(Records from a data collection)
= Beginning of Section =
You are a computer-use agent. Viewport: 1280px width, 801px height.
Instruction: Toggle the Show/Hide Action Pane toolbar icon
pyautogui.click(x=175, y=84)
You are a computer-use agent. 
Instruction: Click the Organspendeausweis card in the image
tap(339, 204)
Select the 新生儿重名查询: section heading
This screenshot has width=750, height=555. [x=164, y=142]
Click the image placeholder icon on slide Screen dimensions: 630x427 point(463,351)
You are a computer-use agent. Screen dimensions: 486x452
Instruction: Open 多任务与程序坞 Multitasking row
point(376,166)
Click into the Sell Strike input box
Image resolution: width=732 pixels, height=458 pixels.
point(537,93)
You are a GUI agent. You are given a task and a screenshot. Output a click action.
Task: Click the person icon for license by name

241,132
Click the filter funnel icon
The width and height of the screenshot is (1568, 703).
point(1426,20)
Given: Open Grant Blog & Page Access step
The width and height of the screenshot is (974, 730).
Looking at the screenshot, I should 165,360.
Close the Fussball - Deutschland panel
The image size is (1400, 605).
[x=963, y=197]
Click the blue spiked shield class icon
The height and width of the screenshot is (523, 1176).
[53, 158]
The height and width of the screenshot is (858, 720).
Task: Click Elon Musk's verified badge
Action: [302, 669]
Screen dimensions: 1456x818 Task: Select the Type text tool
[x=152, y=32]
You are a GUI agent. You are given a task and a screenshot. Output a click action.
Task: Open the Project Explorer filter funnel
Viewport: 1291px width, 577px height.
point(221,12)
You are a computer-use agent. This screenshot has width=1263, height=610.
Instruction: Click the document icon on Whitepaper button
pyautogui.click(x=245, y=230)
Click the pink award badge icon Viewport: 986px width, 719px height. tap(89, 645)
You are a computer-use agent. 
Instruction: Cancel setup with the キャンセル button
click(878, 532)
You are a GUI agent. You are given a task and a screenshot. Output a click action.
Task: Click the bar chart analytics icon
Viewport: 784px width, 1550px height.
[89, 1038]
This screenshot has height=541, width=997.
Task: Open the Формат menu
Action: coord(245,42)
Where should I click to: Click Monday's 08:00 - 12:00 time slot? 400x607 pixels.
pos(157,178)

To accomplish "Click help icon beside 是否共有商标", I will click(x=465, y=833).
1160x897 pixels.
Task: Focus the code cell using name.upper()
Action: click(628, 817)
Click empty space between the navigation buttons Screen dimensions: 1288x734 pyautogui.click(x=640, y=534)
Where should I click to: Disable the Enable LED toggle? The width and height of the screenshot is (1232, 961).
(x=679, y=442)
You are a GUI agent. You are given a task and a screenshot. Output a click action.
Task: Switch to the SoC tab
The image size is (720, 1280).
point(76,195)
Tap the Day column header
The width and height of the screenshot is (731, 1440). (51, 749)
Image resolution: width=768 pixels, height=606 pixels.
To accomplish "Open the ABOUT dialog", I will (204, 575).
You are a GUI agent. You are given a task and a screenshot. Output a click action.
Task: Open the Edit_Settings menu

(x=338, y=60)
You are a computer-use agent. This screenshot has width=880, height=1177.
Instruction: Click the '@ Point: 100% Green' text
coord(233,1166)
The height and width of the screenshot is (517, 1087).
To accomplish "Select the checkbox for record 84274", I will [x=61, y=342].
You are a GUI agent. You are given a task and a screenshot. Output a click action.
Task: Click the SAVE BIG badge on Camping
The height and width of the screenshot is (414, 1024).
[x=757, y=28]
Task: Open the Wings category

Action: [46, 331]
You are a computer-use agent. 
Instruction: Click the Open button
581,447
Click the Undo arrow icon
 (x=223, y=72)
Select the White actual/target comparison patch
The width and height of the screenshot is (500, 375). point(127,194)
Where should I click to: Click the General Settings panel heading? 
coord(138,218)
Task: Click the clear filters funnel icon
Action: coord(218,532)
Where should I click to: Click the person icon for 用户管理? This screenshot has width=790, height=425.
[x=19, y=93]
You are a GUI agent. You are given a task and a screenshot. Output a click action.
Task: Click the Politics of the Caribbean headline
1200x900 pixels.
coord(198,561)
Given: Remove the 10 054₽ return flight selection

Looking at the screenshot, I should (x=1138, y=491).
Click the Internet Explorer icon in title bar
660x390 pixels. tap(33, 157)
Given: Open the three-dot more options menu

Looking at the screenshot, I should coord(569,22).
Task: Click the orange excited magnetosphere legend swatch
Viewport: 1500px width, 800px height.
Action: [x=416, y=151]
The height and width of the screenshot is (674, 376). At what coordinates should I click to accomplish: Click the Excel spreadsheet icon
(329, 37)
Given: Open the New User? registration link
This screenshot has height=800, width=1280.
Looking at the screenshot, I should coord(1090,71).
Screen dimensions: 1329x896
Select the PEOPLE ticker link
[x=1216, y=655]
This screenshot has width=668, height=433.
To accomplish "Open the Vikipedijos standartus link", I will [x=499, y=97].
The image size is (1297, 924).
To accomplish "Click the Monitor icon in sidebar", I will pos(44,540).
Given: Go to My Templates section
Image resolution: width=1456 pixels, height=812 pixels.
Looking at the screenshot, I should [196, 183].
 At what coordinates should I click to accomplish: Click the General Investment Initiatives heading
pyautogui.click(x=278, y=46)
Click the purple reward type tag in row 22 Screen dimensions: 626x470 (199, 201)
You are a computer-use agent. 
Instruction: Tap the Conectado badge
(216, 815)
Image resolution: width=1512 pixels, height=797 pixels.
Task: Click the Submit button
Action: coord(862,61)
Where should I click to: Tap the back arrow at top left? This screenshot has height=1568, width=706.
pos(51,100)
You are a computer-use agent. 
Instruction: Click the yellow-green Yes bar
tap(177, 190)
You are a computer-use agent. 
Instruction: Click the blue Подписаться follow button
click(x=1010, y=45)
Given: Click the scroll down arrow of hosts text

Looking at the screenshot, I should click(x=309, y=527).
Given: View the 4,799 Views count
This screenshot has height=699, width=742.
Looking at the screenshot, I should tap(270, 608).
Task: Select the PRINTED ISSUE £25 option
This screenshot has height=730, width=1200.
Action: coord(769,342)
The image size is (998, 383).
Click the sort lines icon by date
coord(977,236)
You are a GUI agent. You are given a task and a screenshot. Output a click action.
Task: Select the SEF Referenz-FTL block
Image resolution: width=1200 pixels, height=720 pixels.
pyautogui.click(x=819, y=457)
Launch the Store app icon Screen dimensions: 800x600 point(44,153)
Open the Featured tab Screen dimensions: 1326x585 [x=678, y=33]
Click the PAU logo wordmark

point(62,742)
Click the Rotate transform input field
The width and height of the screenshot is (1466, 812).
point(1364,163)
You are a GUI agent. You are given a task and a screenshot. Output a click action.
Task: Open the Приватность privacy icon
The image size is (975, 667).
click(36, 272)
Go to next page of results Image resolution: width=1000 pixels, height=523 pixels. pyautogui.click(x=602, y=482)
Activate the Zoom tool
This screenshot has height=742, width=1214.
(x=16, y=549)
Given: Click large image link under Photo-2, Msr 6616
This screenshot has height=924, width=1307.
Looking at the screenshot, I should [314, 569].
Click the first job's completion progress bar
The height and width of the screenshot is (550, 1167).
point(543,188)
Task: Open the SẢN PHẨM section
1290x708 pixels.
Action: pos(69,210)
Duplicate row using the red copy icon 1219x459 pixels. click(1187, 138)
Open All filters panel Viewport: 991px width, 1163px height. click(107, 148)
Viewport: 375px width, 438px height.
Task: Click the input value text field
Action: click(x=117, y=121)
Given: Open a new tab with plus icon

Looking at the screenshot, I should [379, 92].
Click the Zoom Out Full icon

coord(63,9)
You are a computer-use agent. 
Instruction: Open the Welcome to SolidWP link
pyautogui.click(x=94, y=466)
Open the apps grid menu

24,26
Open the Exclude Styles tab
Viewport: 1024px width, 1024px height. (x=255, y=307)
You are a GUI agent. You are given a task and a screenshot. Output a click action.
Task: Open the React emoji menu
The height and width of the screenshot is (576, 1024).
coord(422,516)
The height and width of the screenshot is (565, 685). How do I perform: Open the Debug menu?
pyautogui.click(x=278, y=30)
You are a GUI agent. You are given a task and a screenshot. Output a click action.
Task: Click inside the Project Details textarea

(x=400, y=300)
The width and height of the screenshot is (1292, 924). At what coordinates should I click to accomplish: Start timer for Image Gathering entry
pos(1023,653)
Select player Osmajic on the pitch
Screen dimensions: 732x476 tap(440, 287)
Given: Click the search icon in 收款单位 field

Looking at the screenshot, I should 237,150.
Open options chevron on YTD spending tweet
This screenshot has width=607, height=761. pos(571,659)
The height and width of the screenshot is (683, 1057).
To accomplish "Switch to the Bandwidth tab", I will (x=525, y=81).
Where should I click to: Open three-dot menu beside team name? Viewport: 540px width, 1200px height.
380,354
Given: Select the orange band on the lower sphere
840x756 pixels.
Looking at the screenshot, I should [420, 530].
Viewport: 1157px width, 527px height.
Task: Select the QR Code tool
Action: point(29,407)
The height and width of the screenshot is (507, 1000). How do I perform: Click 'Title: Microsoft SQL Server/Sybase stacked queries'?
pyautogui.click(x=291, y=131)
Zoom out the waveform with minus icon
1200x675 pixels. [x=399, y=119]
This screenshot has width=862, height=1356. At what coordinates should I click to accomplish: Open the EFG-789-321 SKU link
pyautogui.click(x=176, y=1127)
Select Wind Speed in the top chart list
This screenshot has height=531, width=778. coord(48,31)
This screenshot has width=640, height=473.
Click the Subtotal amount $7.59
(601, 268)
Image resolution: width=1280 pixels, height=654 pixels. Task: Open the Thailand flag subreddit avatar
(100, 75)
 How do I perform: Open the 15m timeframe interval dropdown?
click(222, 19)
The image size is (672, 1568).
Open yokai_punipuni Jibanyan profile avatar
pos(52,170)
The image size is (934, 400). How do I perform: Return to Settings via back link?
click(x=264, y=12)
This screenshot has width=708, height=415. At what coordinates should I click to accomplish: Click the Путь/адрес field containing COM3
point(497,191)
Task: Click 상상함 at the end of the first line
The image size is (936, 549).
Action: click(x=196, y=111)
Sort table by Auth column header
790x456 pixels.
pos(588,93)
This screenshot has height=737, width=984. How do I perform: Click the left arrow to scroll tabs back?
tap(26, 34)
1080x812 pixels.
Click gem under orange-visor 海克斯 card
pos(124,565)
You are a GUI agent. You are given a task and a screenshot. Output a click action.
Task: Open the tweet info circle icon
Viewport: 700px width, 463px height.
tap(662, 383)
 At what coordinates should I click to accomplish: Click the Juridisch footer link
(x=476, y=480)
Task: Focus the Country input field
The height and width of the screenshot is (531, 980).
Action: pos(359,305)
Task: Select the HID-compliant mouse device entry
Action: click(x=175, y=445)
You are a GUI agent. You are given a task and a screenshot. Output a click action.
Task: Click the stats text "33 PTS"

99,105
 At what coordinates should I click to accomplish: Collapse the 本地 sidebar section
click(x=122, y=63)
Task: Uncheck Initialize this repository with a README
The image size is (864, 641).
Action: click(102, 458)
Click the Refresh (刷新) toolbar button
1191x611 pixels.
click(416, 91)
= End of Section =
• **Problem description**
Where does the string "Switch" occur in the data above? Copy every line that holds it.

• **Output of the task**
Task: Switch to the SoC tab
To accomplish "Switch to the Bandwidth tab", I will (x=525, y=81).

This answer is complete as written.